The USD/CHF pair builds on the overnight bounce from the vicinity of the 0.8900 figure and gains strong positive traction for the second successive day on Friday. The momentum remains uninterrupted through the early European session and lifts spot prices to over a one-week high, beyond the 0.9000 psychological mark in the last hour, though lacks follow-through.
The Swiss National Bank's (SNB) decision to lift interest rates for the fifth time in succession, by 25 bps on Thursday seems to have disappointed some investors expecting a bigger increase. It is worth recalling that SNB Chairman Thomas Jordan recently showed the readiness to raise rates more aggressively, encouraging markets to price in the possibility of a 50 bps lift-off. The relatively smaller rate hike continues to undermine the Swiss Franc (CHF), which, along with the prevalent US Dollar (USD) buying, acts as a tailwind for the USD/CHF pair.

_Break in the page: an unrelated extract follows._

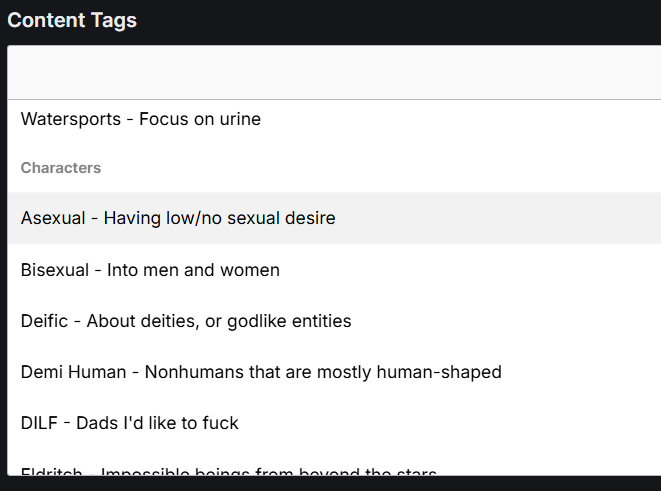
Task: Select the partially visible Eldritch tag
Action: tap(229, 470)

In fact, the USD Index (DXY), which tracks the Greenback against a basket of currencies, builds on the recovery from its lowest level since May 11 touched the previous day and draws support from the Federal Reserve's (Fed) hawkish outlook. In fact, the Fed last week signalled that borrowing costs may still need to rise as much as 50 bps by the end of this year. Moreover, Fed Chair Jerome Powell, during his two-day congressional testimony, reiterated that the central bank will likely raise rates again this year, albeit at a "careful pace", to combat inflation.
Powell added that the Fed doesn't see rate cuts happening any time soon and is going to wait until it is confident that inflation is moving down to the 2% target. The markets were quick to react and are now pricing in a nearly 75% chance that the Fed will hike rates further in July. A stronger buck, along with some technical buying above the 50-day Simple Moving Average (SMA), remains supportive of the USD/CHF pair's intraday positive move. That said, the risk-off impulse could drive some haven flows towards the CHF and cap gains for the major.
A slew of rate hikes by major central banks this month raises concerns about economic headwinds stemming from rapidly rising borrowing costs. Adding to this, the disappointing release of the flash Eurozone PMIs takes its toll on the global risk sentiment, which is evident from a generally weaker tone around the equity markets. This, in turn, is forcing investors to take refuge in traditional safe-haven assets and might keep a lid on the USD/CHF pair. Traders now look to the flash US PMIs for some impetus later during the early North American session.